Reaching Out To The Hurting Messages
The messages in audio are on my YouTube playlist at https://www.youtube.com/playlist?list=PLfMRv647JQfE1TzlDkHeRyQKRbkbbM1oX
These messages and more are in audio on my
Spoken Word: Reaching Out To The Hurting playlist at
https://www.youtube.com/playlist?list=PLfMRv647JQfEvrflloJ5X876-L8aI14Uo
"Another Answer" Text
Are you so depressed that you can't focus on anything? Do you want to give up? Do you wish you didn't care anymore? I've been there. I was there most of my life. Do you want to end everything? If that is how you feel, please reach out. Reach out to family. If you don't have family that you trust or don't have family at all, reach out to a friend. If you don't have a true friend, reach out to someone at school or at work. If you can't reach out there, reach out somewhere else. Please reach out to someone. There are people that honestly care. Please do not end everything. There is another answer. I don't know you and I don't know what you are going through. That does not mean I do not care. I honestly pray for the hurting. I may never actually meet you, but I will always pray for you.

> **Data excerpts**:

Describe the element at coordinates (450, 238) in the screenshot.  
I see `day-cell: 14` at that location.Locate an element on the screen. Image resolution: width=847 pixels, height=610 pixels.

---

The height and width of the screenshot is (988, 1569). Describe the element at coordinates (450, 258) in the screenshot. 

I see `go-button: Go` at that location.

> **Job 1**:
Answer these about the Reaching Out To The Hurting page above:
(a) What is the full name of the second YouTube playlist mentioned?
(b) Who is the first group the message urges the reader to reach out to?
(c) What does the writer say they will always do for the reader?
> **Job 2**: Render this sentence from the Reaching Out To The Hurting page in Spanish: "There are people that honestly care."
> **Job 3**: Write out every question the Reaching Out To The Hurting page puts to the reader, in the order they appear.

> **Exercise output 1**:
(a) Spoken Word: Reaching Out To The Hurting
(b) Family
(c) Pray for them

> **Exercise output 2**: Hay personas a quienes de verdad les importa.

> **Exercise output 3**:
- Are you so depressed that you can't focus on anything?
- Do you want to give up?
- Do you wish you didn't care anymore?
- Do you want to end everything?